● TASK
Continue the article on white, pink, blue, and brown noise, starting after its final sentence.

● GIVEN PASSAGE
== Segment start ==
I know you just read the title and thought, “I knew about white and pink noise, but what the heck is brown and blue noise?” Well, they’re a real thing and used more often than you think. But the differences between white, pink, blue and brown? It all comes down to frequency and amplitude.
What Is Noise?
While we’re all familiar with background or ambient noise, audio engineers have been dealing with electronic noise for decades. To put it simply, that’s the sound of electrons bouncing through electronic components (called “thermal noise”). We hear that in the form of hiss, and equipment designers have been doing everything they can since the beginning of electronics to keep it to a minimum. That’s not the kind of noise that we’re talking about though.
When it comes to white, pink, blue or brown noises, these are continuous, unchanging, random, uncorrelated samples that are intentionally generated. Originally this was for various kinds of system measurement, but other uses have been found along the way as well.
White is generated noise with equal amplitude that’s distributed evenly across our spectrum of hearing and a little beyond, from 20Hz to 20kHz. It’s pretty harsh sounding, and doesn’t represent too much of what we hear in nature, but it’s been found to be extremely useful of one thing – it’s masking effect.
Masking is when one sound is loud enough that you concentrate on it rather than other sounds that might be present. Many people use it to help them sleep, or it’s sometimes used in an office setting to help workers concentrate better by masking out the sounds of other workers.
Pink is used most often in audio testing because it closely approximates how we hear. The energy rolls off at about 3dB per octave, and the acoustic energy is equal in all frequency bands. In other words, it’s white noise with decreased high frequencies. Since our hearing is more sensitive to higher frequencies than lower ones, that makes the spectrum of pink noise excellent for acoustic tests like room tuning.
== Segment end ==
● EXTRACTED ENTRIES
== Segment start ==
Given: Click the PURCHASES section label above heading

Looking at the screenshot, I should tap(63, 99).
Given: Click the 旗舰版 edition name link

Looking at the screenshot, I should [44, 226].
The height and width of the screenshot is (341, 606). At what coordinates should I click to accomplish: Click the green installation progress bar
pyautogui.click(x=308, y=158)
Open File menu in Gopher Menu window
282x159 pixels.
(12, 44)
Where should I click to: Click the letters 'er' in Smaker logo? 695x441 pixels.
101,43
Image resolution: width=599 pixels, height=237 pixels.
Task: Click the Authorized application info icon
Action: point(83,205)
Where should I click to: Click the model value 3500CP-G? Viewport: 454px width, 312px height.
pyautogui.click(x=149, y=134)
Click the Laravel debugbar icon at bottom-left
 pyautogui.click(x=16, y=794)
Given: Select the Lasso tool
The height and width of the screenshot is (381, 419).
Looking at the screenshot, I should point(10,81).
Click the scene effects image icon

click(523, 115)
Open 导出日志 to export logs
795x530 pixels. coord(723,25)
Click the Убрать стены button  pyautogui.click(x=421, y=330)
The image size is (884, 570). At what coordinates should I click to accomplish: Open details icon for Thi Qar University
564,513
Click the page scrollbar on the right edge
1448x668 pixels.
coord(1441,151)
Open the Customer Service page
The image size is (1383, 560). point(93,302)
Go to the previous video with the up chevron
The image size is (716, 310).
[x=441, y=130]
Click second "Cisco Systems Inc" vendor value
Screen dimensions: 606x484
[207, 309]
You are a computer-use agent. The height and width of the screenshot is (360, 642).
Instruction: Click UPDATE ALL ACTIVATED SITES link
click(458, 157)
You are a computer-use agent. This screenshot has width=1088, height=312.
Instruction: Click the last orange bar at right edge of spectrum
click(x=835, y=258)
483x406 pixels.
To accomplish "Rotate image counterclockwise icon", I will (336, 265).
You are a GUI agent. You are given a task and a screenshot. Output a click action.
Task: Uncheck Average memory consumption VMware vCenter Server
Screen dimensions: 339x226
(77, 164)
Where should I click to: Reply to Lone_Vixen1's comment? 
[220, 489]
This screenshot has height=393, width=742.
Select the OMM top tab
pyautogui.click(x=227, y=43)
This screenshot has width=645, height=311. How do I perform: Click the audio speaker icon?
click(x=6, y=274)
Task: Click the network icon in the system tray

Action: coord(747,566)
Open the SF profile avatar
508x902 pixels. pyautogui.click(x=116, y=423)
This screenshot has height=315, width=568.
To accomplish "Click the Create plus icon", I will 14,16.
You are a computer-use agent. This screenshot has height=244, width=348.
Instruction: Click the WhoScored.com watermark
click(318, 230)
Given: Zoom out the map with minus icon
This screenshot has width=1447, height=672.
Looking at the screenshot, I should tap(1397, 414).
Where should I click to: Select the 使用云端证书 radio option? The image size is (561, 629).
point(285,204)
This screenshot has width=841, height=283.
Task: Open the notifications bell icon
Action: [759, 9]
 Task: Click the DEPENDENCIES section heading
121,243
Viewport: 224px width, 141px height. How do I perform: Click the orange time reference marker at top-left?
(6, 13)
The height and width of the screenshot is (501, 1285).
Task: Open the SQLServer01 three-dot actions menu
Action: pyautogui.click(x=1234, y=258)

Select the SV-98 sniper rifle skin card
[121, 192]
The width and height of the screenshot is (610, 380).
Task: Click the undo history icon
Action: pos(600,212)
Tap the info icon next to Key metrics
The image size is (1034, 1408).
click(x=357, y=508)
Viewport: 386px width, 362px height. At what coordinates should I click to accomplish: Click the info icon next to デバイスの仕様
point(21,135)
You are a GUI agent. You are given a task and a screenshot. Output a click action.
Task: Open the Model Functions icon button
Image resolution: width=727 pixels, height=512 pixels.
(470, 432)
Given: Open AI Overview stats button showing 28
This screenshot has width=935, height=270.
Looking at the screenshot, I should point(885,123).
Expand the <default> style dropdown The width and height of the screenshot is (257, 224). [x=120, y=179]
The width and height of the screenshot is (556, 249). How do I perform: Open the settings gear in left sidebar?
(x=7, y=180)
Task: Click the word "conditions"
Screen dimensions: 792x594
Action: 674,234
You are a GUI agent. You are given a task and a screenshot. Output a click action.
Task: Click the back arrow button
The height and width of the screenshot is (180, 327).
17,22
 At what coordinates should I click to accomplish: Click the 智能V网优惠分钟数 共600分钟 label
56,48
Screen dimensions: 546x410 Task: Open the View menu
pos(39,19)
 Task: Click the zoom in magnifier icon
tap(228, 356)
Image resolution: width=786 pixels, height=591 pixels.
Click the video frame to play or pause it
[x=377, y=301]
== Segment end ==
● ANSWER BOX
Pink noise has recently found a new use also in sleep enhancement. It was discovered people who fall asleep to pink noise rather than white tend to sleep longer and deeper.
Brown (sometimes call Brownian or red noise, and not to be confused with the Brown Tone) doesn’t actually come from a color but from the person that discovered it – Dr. Robert Brown. It describes the random motion of water in a stream or the walk of a drunk person. In this case, the energy falls off at 6dB per octave, which means that there’s nothing over 2kHz.
Although brown noise is also used for sleep enhancement, it’s actually been a staple of sound designers for sci-fi films for years, often used as background for scenes set in spacecraft engine rooms.
Blue is the opposite of pink noise in that the level actually increases by 3dB per octave and has minimal low frequency components. That makes it particularly harsh sounding, but it is useful for dithering (decreasing distortion of low level digital signals). It does have outside analogs though. Retinal cells that are arranged in a blue-noise-like pattern yield good visual resolution, and Checkov radiation (the blue glow of an underwater nuclear reactor) is in a blue noise pattern as well.
Believe it or not, there are other types of noise as well. Violet, grey, green, black and noisy white all have their places in communications, computer or display electronics. When it comes to audio though, there’s one that rules and that’s pink.